Almost all yoga studios have off-peak hours where attendance is generally lower. Grow those numbers with a deal! You can offer a lower price on classes with less attendance or highlight “happy hour” prices on in-studio food and drinks during slower times.

Shoot members a message Friday afternoon offering 10 percent any classes booked for the next 48 hours. A direct, urgent message can motivate members to act fast and try out a class they may not otherwise have attended.

  1. Be Consistent And Proactive

At first when you start teaching, do not sub out your classes. You must show consistency and earn the loyalty of both your students and the studio you are teaching at. Understand that you might have to delay time off or vacations in your first few years of teaching in order to build your classes and sustain momentum.
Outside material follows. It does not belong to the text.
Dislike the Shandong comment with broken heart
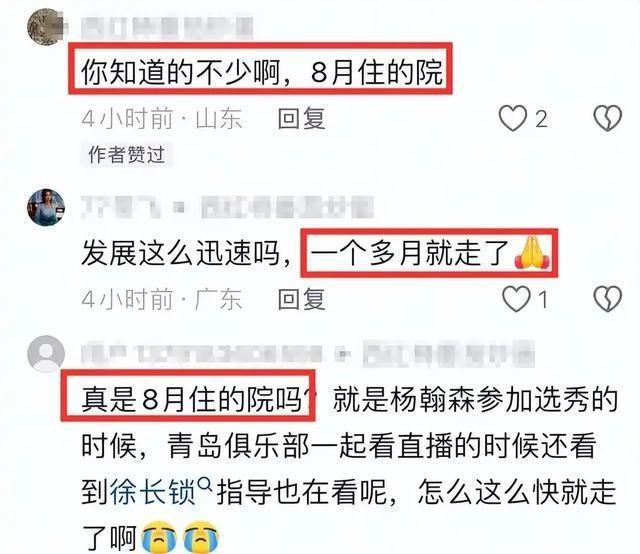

You can take additional steps to meet new students by taking other classes at the studio, introducing yourself to all of the teachers, and being involved with the studio’s social networks (for instance, Facebook) and their community events (for example, charity events, workshops, or kirtans). These are great strategies for meeting new students, becoming a familiar face in the community, and becoming an integral part of the studio culture.

  1. Leverage Social Media

Making adequate use of social media shouldn’t just be about posting class times and special events to keep members informed. You can also use a little social media magic to shine classes in a different light and get people excited about checking them out.

Try adding a live video from a new class to showcase what it is all about, or posting a photo of happy members after a great yoga session can get members interested in coming next time. Short social media updates are the best way, studies have shown, for brands to interact with their consumers.

  1. Always Be A Team Player

Always remember that another wonderful way to build your classes is by continuing to sub. No matter how long you have been teaching, subbing is a great way to support your fellow teachers while meeting potential new students. When you take the time to sub, it also shows studio management that you are a team player.

Never offer to substitute classes you are not ready to teach or do not have adequate training to teach. Only offer to sub classes that fit your level of knowledge and experience.

When you sub a class, be sure to teach to the level advertised on that particular class even if it is a different level than you are used to teaching. At the end of the class, make sure to share your regular class schedule with the attending students.

  1. Make It Easier For Members To Signup

Note that if you make it easy for members to sign up for your class, they are more likely to show up. And your members want to be able to reserve appointments or classes online. According to reports, over 34 percent of appointments are booked online outside of office hours for certain industries, so make sure your studio allows for booking through your website and mobile app to attract more sign-ups.

Allowing a member to reserve their spot within your studio’s app or even with a simple Google search will increase the likelihood they will show up to class. If they haven’t made a commitment to attend class – i.e. making a reservation ahead of time – they may change their mind at the last minute.

  1. Know How To Use Your Words

Always take your time to explain how to get into a pose. Merely calling out a pose for anyone who has it in their practice doesn’t give students an opportunity to learn. This may sound obvious, but it happens all the time. Provide cues that are as helpful and descriptive as possible.

Once you notice a student still struggling, reword the cue so they understand. Don’t hesitate to demonstrate more challenging transitions or poses, and also get comfortable with offering physical adjustments as needed. In short, be sure you are teaching in a way that sets each student up for success.

Enormous amount of time, energy, and effort go into creating a truly fantastic private yoga class. And it never stops. Building your yoga class is an ongoing, never-ending pursuit, just like your own practice. Leverage the above 20 tips and also keep learning. It will always do more good to stay ahead of industry trends.